I recently visited my alma matter the Virginia Commonwealth University (VCU) in Richmond, VA. It’s always nice to visit a place you know so well but haven’t been to in a while, especially on a sunny fall weekend — to roam around small streets, ride a bike, or enjoy the view of the river in a small city. It has changed a lot in the last five years.
VCU played an important role in that change. A group of young VCU designers and their mentors organized mOb (Middle of Broad) studio to contribute to the community’s built environment and spark conversations about diversity and inclusivity through their work. Last year, mOb was selected to organize an idea competition for Monument Avenue, a well-known destination in Richmond with a wide range of architectural styles. It is a gathering place for visitors and locals. Each year the Annual Monument Avenue 10k and Easter Parade brings people together to cheer and celebrate.
The origin of the avenue’s design is rooted in the years of the Civil War. Along a span of five miles, there are five monuments, all over 100 years old: three commemorating Civil War generals (J.E.B. Stuart, Robert E Lee, Stonewall Jackson), one for a cartographer (Matthew Fontaine Maury), and one for the President of the Confederacy (Jefferson Davis). The only modern statue, unveiled in 1996, was in honor of native Richmonder Arthur Ashe, the first African American selected to the US Davis Cup team and the only ever to win the singles title at Wimbledon, the US Open, and the Australian Open.

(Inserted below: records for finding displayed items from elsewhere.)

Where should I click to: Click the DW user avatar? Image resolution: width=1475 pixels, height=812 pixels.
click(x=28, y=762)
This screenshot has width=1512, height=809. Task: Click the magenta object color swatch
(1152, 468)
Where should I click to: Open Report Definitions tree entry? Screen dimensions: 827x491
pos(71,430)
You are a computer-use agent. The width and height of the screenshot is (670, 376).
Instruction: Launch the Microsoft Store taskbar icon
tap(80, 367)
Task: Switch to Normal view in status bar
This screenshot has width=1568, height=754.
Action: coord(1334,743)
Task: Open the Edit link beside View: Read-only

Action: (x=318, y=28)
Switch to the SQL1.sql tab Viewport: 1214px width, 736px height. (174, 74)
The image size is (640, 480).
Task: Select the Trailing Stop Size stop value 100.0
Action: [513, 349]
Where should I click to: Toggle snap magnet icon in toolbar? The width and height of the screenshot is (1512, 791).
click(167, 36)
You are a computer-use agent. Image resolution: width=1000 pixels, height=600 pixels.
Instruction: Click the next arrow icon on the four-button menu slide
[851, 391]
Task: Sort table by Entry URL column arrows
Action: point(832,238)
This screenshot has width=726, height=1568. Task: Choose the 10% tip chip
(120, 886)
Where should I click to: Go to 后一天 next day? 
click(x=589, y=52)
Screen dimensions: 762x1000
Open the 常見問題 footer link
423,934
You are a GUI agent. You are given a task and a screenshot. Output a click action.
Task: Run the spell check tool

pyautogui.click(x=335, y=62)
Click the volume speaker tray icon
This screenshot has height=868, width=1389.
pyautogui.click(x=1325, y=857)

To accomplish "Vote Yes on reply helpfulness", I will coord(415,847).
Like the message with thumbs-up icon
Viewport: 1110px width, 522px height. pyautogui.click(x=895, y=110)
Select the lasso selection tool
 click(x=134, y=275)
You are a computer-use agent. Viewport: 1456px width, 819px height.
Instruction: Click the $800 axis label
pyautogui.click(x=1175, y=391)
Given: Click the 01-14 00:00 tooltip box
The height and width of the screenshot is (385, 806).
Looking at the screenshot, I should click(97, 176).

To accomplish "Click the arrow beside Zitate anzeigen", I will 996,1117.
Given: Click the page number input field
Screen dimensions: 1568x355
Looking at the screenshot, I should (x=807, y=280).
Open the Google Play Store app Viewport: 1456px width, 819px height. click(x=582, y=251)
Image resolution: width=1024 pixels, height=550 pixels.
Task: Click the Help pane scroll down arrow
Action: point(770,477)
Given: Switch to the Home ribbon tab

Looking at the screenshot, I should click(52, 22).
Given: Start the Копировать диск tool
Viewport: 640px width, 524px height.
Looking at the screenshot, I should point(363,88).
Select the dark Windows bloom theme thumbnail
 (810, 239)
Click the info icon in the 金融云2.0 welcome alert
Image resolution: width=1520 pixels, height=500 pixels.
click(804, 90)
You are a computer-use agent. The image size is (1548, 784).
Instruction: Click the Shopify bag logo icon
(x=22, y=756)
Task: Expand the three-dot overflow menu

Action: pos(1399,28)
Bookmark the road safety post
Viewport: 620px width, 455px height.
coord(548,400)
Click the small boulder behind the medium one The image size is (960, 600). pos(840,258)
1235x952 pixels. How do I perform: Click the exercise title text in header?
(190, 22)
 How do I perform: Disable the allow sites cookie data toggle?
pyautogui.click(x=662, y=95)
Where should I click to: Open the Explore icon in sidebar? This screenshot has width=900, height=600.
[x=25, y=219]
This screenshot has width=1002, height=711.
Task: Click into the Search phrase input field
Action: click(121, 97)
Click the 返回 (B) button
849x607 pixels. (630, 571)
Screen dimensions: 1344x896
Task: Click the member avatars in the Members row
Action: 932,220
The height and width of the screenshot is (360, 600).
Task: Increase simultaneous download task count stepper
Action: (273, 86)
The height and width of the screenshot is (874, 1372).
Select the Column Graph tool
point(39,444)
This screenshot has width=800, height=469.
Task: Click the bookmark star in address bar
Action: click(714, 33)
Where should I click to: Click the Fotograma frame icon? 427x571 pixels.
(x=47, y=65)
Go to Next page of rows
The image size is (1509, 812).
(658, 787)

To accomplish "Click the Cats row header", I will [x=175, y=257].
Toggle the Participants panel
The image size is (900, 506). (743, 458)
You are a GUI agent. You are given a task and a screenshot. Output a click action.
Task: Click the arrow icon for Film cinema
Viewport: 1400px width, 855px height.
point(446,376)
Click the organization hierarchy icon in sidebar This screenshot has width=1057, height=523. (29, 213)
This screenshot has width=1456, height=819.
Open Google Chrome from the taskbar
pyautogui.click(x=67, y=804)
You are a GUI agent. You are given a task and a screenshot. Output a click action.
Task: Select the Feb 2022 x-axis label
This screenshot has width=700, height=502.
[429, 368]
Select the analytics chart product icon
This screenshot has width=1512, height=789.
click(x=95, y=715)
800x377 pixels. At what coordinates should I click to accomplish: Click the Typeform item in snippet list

The prominent location and meaning of the Civil War statues came into question while planning the competition. As centerpieces of the avenue, they stand for antiquated ideas that do not jibe with the city and university’s strong focus and commitment to diversification and inclusion. With a goal of bringing the city together, mOb is stepping up and in the right direction to promote and ignite constructive dialogues about the future of the street.
I am excited to see proposals and potential solutions for such a challenging project.